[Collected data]

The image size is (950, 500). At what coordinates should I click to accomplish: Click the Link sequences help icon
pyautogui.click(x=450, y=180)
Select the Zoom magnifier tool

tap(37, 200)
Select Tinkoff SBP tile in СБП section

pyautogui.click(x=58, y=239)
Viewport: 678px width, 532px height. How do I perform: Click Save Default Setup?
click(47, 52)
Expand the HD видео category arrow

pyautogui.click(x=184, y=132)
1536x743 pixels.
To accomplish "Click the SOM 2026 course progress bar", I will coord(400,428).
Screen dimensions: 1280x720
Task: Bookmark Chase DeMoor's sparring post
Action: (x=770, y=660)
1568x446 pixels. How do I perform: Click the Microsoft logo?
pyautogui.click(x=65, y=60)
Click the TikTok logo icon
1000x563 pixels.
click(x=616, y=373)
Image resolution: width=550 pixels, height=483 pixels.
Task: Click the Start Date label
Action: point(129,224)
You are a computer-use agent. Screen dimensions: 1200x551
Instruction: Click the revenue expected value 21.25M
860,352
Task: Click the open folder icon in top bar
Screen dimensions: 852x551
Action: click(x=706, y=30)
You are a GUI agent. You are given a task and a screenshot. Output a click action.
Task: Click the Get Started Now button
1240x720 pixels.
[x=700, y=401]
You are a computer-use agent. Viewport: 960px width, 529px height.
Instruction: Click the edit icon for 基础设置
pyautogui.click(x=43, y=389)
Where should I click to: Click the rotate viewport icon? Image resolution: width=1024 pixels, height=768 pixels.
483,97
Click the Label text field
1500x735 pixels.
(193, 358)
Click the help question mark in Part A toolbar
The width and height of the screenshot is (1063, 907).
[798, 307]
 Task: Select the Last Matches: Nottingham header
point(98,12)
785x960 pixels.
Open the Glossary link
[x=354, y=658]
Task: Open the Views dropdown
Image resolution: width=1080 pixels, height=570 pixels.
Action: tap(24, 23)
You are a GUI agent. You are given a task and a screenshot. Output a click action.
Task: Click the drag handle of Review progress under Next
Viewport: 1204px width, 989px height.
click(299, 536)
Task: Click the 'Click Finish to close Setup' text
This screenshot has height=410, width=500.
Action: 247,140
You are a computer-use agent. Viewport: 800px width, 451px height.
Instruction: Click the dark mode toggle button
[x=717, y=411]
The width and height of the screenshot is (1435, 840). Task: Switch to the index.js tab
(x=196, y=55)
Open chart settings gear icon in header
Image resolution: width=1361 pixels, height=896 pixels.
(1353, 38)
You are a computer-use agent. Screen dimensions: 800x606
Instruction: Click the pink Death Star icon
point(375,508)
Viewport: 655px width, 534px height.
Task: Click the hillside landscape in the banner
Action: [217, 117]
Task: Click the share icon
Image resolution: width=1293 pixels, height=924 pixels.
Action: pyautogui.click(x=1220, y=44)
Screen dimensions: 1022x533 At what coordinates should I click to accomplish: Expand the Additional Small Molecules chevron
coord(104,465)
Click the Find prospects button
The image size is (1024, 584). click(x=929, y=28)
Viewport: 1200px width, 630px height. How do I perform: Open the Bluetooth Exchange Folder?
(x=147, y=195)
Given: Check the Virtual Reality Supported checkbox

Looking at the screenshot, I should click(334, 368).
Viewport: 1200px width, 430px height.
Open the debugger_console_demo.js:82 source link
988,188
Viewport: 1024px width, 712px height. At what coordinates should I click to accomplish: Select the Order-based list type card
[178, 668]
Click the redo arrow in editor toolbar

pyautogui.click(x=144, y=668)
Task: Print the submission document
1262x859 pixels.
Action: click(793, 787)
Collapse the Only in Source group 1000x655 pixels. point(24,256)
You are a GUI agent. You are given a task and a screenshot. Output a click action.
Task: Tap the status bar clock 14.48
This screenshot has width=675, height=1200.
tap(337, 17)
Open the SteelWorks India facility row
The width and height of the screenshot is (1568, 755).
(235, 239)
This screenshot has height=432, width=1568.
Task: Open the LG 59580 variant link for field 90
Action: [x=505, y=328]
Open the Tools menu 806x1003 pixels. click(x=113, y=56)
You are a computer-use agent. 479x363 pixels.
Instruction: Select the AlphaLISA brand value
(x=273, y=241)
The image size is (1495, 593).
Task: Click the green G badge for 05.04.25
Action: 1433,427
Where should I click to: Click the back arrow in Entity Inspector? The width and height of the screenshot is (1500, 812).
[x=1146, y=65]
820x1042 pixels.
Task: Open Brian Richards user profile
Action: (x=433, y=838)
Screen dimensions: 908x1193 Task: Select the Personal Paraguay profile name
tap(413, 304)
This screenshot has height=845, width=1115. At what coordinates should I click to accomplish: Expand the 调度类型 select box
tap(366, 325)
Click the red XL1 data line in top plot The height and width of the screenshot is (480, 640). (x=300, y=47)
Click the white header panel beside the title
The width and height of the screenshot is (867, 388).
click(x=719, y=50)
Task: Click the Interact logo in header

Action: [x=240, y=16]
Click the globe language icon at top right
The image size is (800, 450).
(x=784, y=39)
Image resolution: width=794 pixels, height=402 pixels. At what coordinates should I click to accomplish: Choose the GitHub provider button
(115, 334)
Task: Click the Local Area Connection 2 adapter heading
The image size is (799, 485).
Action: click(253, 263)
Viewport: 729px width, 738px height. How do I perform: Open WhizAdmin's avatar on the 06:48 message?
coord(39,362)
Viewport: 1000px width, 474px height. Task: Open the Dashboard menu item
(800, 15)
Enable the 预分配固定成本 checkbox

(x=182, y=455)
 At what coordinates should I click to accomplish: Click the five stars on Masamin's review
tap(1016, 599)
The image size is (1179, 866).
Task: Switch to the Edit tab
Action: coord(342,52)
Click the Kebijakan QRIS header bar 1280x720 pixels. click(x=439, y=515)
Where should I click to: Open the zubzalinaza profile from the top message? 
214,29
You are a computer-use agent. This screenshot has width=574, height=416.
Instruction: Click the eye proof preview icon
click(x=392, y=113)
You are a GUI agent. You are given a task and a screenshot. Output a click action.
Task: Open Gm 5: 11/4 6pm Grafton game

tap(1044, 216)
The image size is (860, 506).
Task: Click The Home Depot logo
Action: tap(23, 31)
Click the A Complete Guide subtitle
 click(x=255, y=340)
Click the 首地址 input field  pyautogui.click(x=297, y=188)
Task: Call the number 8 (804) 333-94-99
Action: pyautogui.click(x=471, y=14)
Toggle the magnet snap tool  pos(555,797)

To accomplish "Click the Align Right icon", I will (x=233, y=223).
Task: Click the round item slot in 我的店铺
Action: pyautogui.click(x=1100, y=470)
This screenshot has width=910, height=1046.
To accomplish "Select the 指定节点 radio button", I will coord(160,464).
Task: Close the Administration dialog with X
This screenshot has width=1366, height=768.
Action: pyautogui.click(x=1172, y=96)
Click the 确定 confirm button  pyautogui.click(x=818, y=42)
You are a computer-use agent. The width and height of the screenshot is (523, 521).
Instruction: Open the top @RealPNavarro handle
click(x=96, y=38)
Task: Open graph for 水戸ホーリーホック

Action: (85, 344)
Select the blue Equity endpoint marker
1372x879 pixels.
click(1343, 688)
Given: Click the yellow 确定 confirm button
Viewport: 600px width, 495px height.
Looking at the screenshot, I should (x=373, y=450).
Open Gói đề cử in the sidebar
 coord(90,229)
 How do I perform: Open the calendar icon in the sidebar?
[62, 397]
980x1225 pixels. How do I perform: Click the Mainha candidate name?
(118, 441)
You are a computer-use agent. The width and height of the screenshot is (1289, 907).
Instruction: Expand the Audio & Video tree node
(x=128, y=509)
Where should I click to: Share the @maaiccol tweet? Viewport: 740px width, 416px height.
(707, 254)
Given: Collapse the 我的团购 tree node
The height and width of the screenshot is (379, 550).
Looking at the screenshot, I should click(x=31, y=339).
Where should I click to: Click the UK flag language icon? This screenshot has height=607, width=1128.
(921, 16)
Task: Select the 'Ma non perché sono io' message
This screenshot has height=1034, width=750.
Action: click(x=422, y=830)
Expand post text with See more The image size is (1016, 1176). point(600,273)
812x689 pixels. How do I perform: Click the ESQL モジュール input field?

* [Description of the task]:
Write out exactly, and only, each line from the one with "Expand post text" down to the last line of the records above.

* [Answer area]:
Expand post text with See more The image size is (1016, 1176). point(600,273)
812x689 pixels. How do I perform: Click the ESQL モジュール input field?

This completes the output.